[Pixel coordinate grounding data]
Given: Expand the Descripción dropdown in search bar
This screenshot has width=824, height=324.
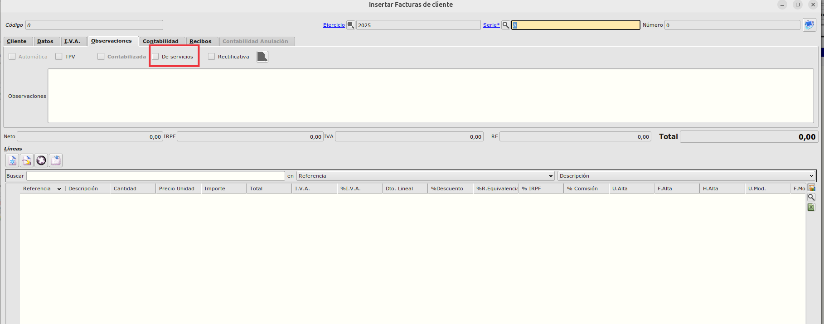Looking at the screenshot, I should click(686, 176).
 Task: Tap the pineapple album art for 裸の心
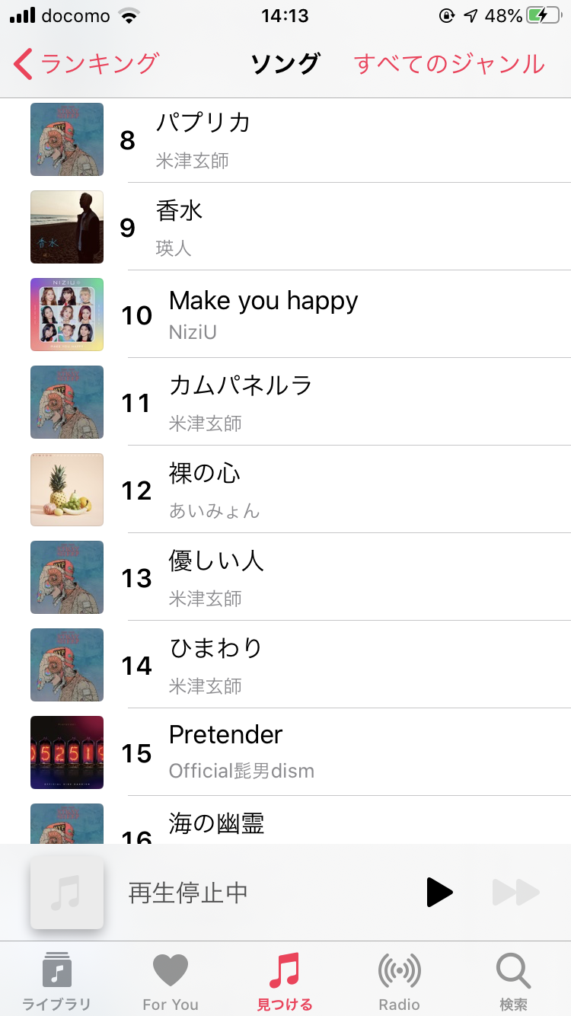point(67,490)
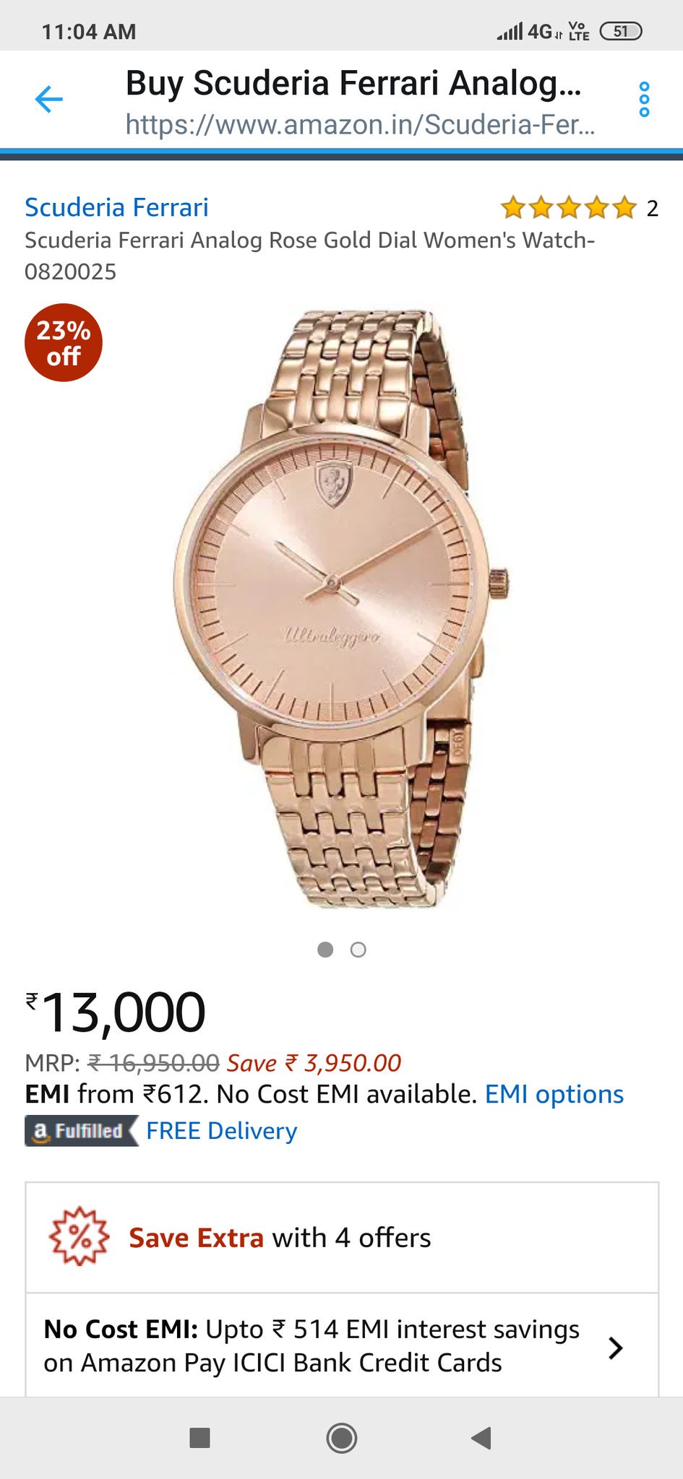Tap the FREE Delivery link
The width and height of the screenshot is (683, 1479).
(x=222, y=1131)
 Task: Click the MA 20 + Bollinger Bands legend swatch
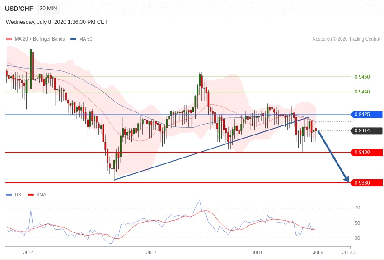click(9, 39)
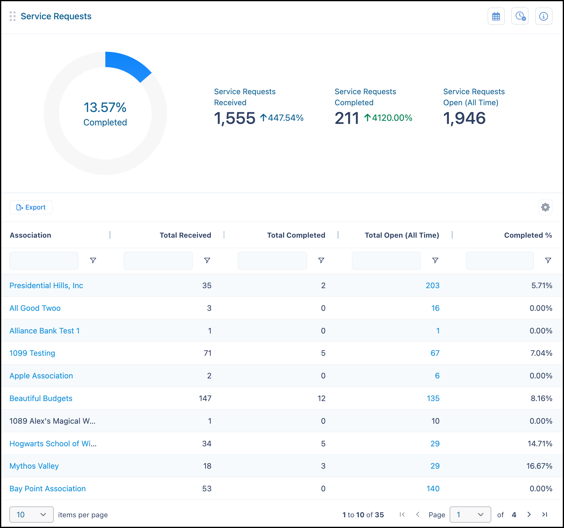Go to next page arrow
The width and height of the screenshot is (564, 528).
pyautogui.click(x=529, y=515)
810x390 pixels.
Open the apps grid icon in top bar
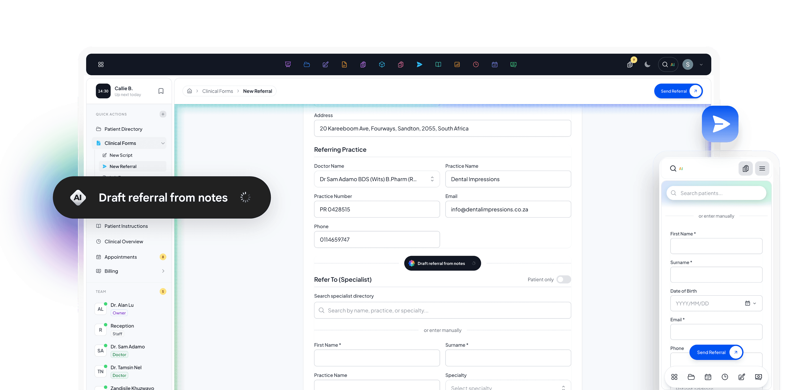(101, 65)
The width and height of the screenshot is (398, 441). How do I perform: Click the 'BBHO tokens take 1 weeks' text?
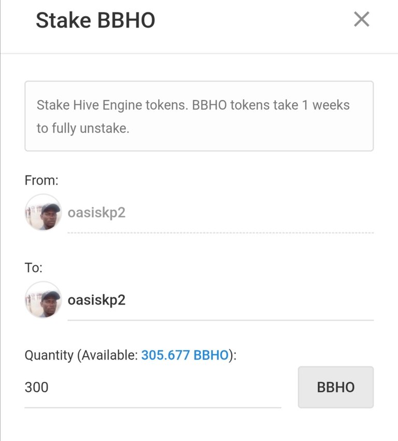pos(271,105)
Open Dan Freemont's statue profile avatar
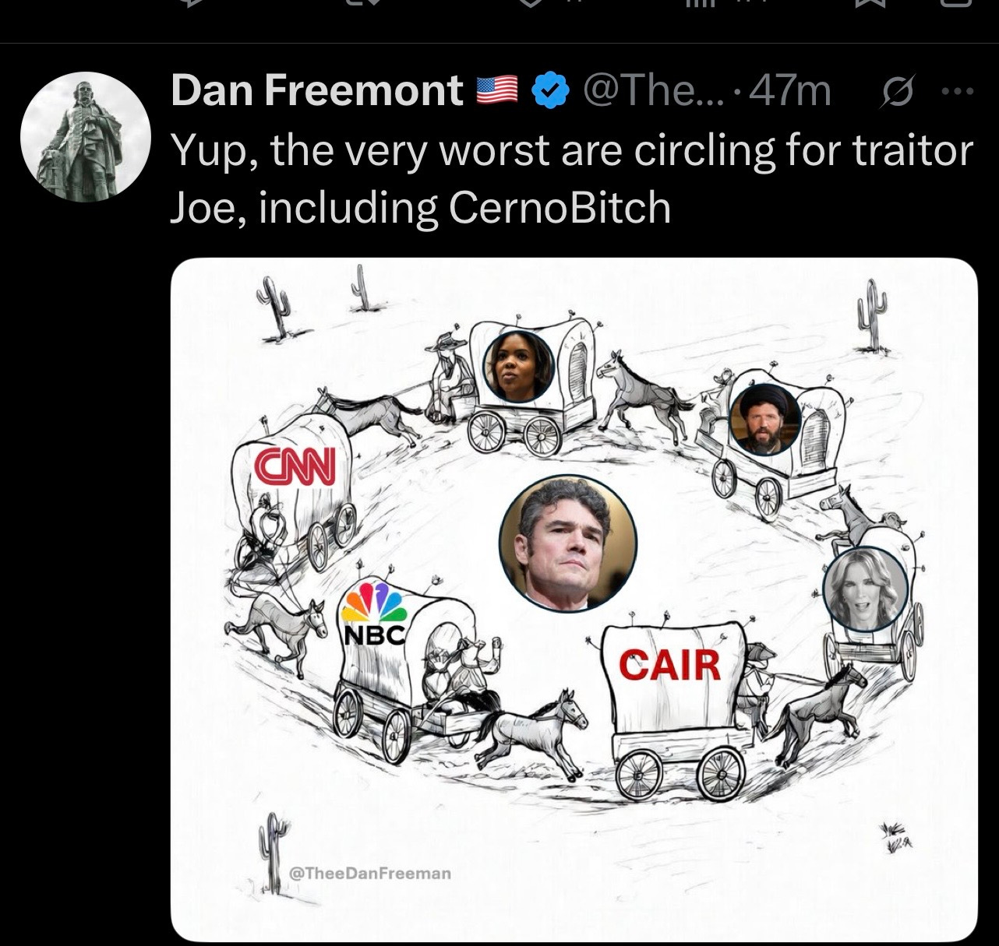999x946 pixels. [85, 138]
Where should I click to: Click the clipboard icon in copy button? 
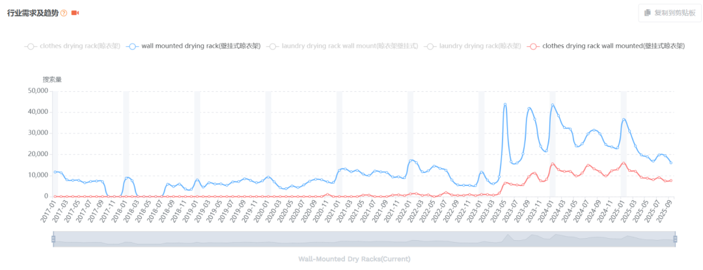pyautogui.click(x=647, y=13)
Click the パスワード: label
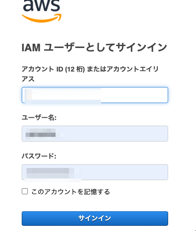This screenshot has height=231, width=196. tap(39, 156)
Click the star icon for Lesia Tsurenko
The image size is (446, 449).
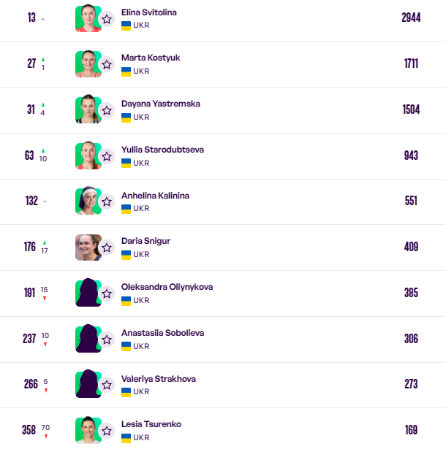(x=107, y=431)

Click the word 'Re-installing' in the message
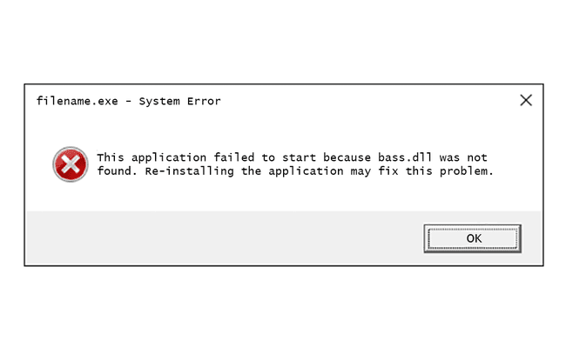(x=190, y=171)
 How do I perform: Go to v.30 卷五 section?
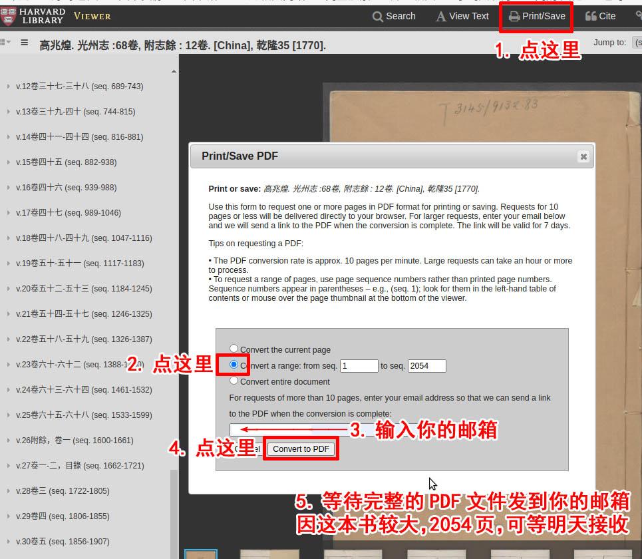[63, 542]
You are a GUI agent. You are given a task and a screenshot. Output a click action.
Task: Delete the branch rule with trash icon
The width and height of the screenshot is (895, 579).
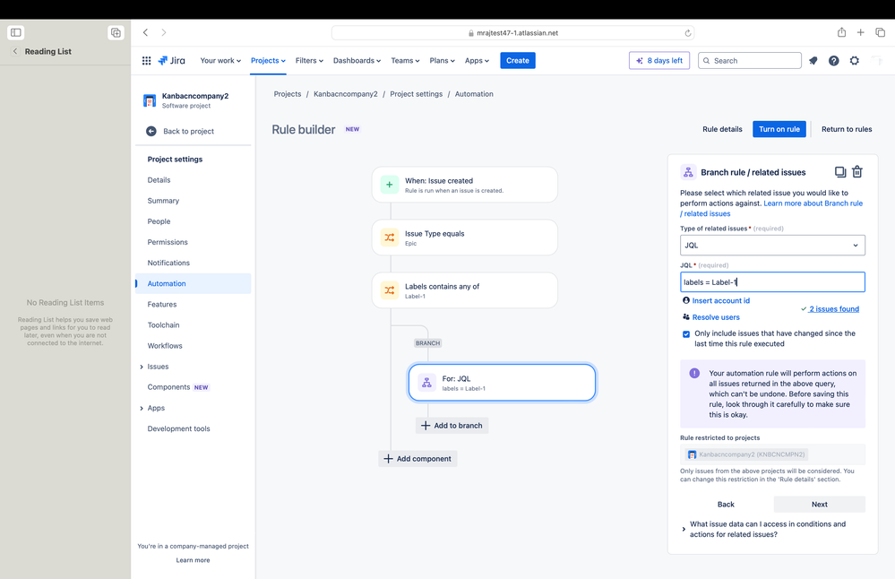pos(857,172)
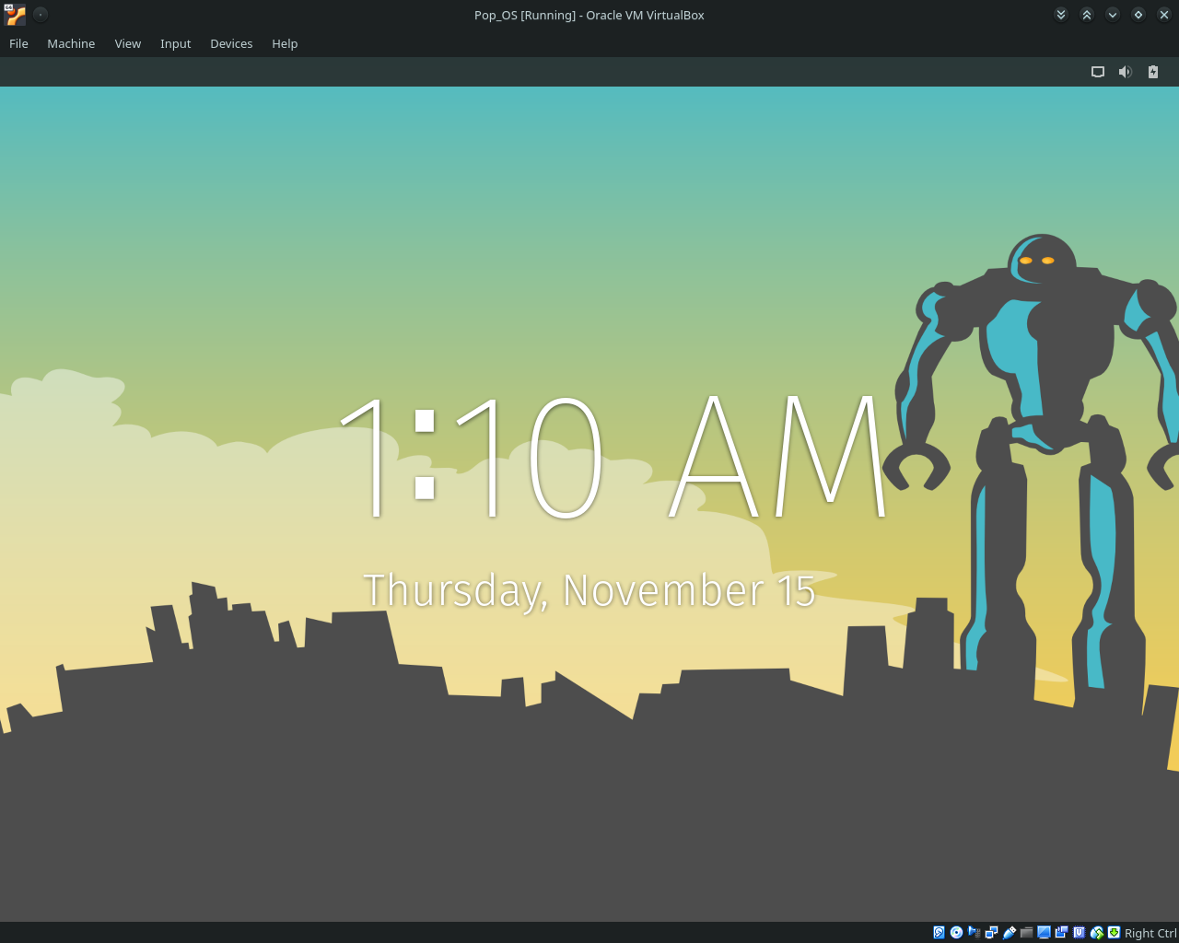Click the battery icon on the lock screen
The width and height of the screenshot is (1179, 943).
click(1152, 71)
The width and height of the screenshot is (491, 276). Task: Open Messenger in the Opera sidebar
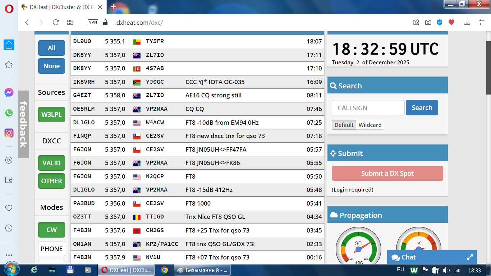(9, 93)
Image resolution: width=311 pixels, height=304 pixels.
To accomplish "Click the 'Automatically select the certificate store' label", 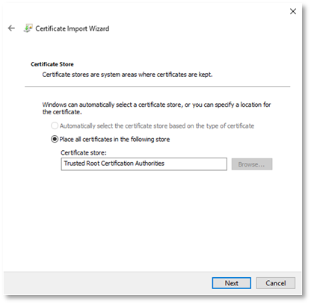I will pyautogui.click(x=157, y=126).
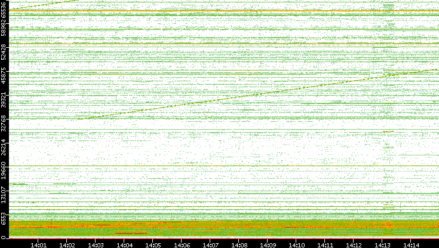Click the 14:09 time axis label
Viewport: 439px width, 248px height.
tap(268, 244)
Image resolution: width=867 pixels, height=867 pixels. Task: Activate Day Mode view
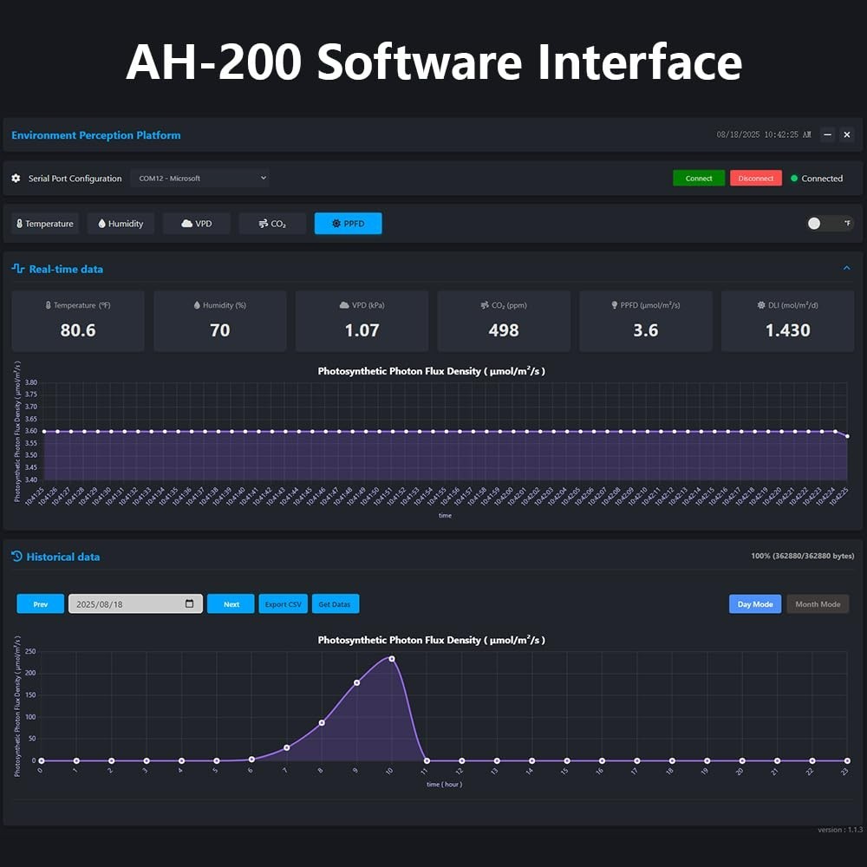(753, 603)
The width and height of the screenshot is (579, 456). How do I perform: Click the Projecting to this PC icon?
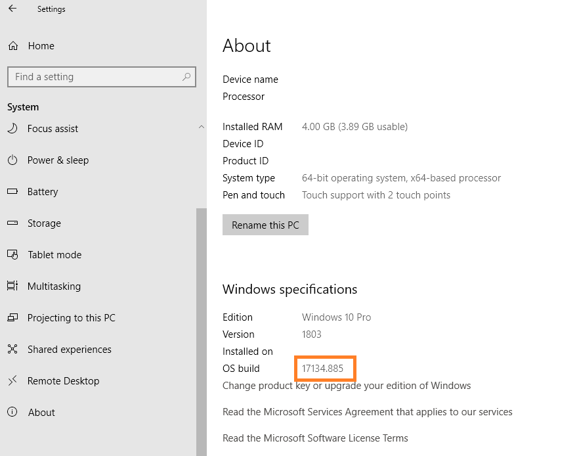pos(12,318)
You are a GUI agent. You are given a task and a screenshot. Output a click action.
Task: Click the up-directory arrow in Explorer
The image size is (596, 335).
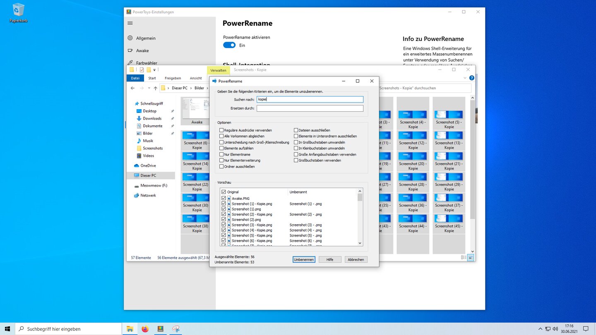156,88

**Your task**:
Would you restate, exactly and with no pictures, the lines of the entries above from the one containing "Click the word 'Re-installing' in the message" through the one containing "Image resolution: width=311"?

**Solution**:
Click the word 'Re-installing' in the message
(x=190, y=171)
 How do I perform: Go to v.30 卷五 section?
[63, 542]
You are a GUI agent. You are given a task and a screenshot. Output a click action.
Task: Delete the branch rule with trash icon
The width and height of the screenshot is (895, 579).
pos(857,172)
Click the battery icon on the lock screen
The width and height of the screenshot is (1179, 943).
click(1152, 71)
The width and height of the screenshot is (491, 276). Task: Open Messenger in the Opera sidebar
(9, 93)
Image resolution: width=311 pixels, height=304 pixels.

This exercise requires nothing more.